Questa stazionarietà è un campanello d’allarme che non si può ignorare, in quanto indice dell’esaurimento del flusso di base, ovvero della portata minima del fiume durante i periodi di bel tempo. Il flusso di base dipende dalla sinergia dei vari stoccaggi di acqua negli ambienti naturali e negli invasi artificiali del bacino. Se in tarda primavera viene a mancare, per esempio, la graduale fusione dei volumi di neve accumulati sulle montagne alpine durante l’inverno, così com’è successo nel 2022 e così come accadrà nel 2023, visto che ci ritroviamo attualmente con il 64 per cento in meno di acqua stoccata nel manto nevoso a causa delle scarse precipitazioni invernali, non ci sarà quel contributo costante che fornisce acqua al fiume nella parte iniziale dell’estate, un periodo critico per l’agricoltura. Lo stesso vale anche per le riserve dei grandi laghi alpini, ormai allo stremo.

Una forte pioggia primaverile può produrre un sollievo temporaneo all’agricoltura, ma non modifica lo stato delle riserve idriche

Quest’anno, a differenza del 2022, il nostro più grande lago, il Garda, si trova già in difficoltà e anche le falde sotterranee sono sotto stress con le risorgive di pianura molto ridotte. Per questo la prossima estate preoccupa gli addetti ai lavori, mentre non sempre politici e amministratori sembrano cogliere le possibili gravi implicazioni della situazione. Ha destato scalpore il ministro dell’ambiente Gilberto Pichetto Fratin che, con tono rassicurante, ha affermato che il governo sta lavorando a un piano straordinario e che non ci saranno razionamenti d’acqua, quando in alcuni comuni montani sono già in atto.

Se dal punto di vista tecnico è complesso stimare quale livello minimo potrebbe raggiungere il grande fiume nei prossimi mesi, di certo sappiamo che con l’estate alle porte l’evaporazione dal terreno e dalle piante è in continuo aumento. Già adesso, con temperature e ventilazione sopra la media al nord, si stima un’evaporazione pari a 3 millimetri di acqua al giorno che nel pieno dell’estate arriva a 5-6 millimetri. L’acqua scaricata da una forte perturbazione, statisticamente possibile tra aprile e maggio, difficilmente potrebbe invertire il quadro di siccità idrologica. Una forte pioggia primaverile può produrre un sollievo temporaneo all’agricoltura, ma non modifica lo stato delle riserve idriche: dopo qualche settimana quell’acqua ritorna nell’atmosfera attraverso l’evaporazione e non ha il tempo di accumularsi, come invece succede in autunno o in inverno quando cade come neve, nei grandi serbatoi naturali.
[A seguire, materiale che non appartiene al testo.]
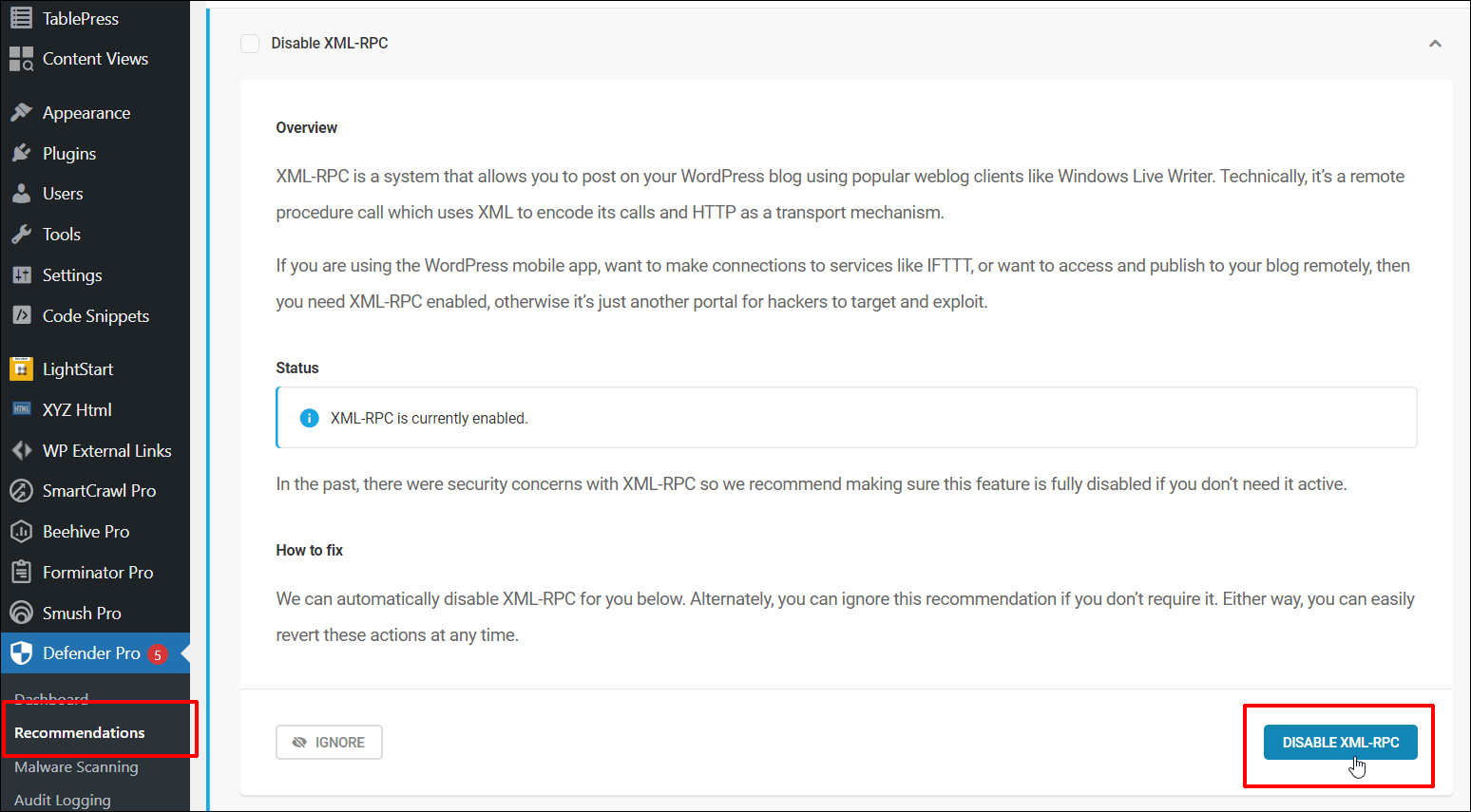Click the IGNORE button
This screenshot has width=1471, height=812.
tap(329, 742)
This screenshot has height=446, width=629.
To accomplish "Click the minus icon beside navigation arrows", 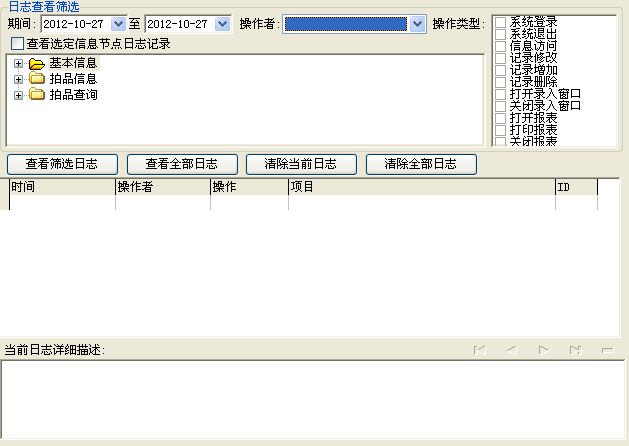I will pos(608,351).
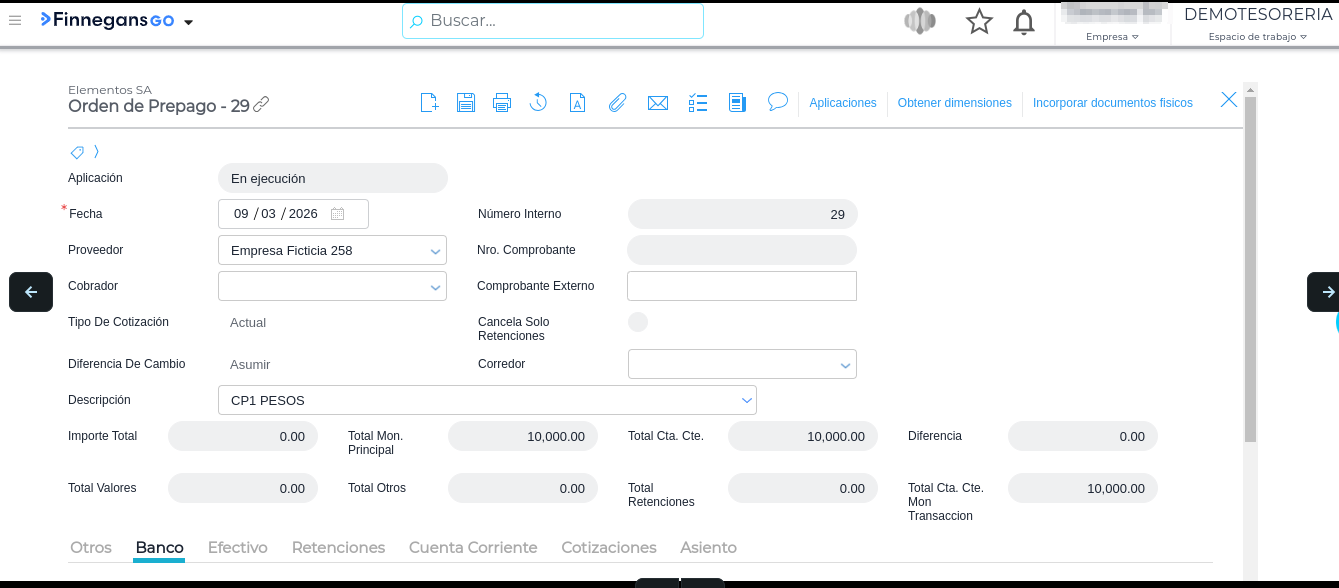Switch to the Retenciones tab
The image size is (1339, 588).
click(338, 548)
Per ristabilire un quadro di normalità servirebbero non solo uno o più eventi estremi, ma anche una ricarica costante con mesi di piogge continue e temperature sotto la media, cosa altamente improbabile. Il riscaldamento globale sta infatti già determinando il comportamento opposto: gli eventi di pioggia intensi sono intervallati da periodi di tempo stabile con temperature ben sopra la media. Al nord i primi tre mesi del 2023 sono stati complessivamente di un grado più caldi rispetto ai primi tre mesi dell’anno scorso, e circa di un grado e mezzo sopra la media del periodo 1991-2020.

Nel 2022 la scarsità di risorse idriche ha reso estremamente difficile la loro gestione, portando a una forte competizione tra i vari usi. Si sono avute riduzioni della produttività sia nel settore agricolo sia nella produzione di energia idroelettrica e termoelettrica, in mancanza di sufficienti risorse per il raffreddamento delle centrali, così come si sono registrati numerosi casi di mancanza d’acqua in piccoli acquedotti montani e pesanti conseguenze ambientali sugli ecosistemi.

La principale è stata quella associata alla risalita del cuneo salino (cioè l’ingressione dell’acqua dal mare verso l’entroterra attraverso il sottosuolo e il letto del fiume) nel delta del Po, che si è esteso per una lunghezza superiore ai 35 chilometri lungo il ramo del Po Grande e pari a circa 40 chilometri lungo il ramo di Goro. Quando la portata del fiume scende sotto i 450 metri cubi al secondo e poi in maniera critica sotto i 300 metri cubi secondo (linea verde nel grafico), l’acqua salmastra risale il suo corso e il mare, soprattutto in condizioni di alta marea, conquista il fiume. Come si vede nel grafico, nell’estate del 2022 la portata a Pontelagoscuro è rimasta sotto i livelli di allarme per due mesi, dal 13 giugno al 18 agosto. E anche nei mesi autunnali e invernali è rimasta bassa, quasi sempre molto sotto i mille metri cubi al secondo, ovvero il suo livello normale, e nel delta è continuata a permanere acqua salmastra anche d’inverno. Al momento l’osservatorio dell’Autorità di bacino distrettuale del fiume Po stima che il cuneo salino si attesta già intorno ai 20 chilometri, ma ulteriori campagne di misurazione verranno messe in atto nel mese di aprile per valutare la sua reale estensione, visto che la portata del Po in questi ultimi giorni è già prossima ai livello d’allarme con due mesi d’anticipo rispetto all’anno scorso.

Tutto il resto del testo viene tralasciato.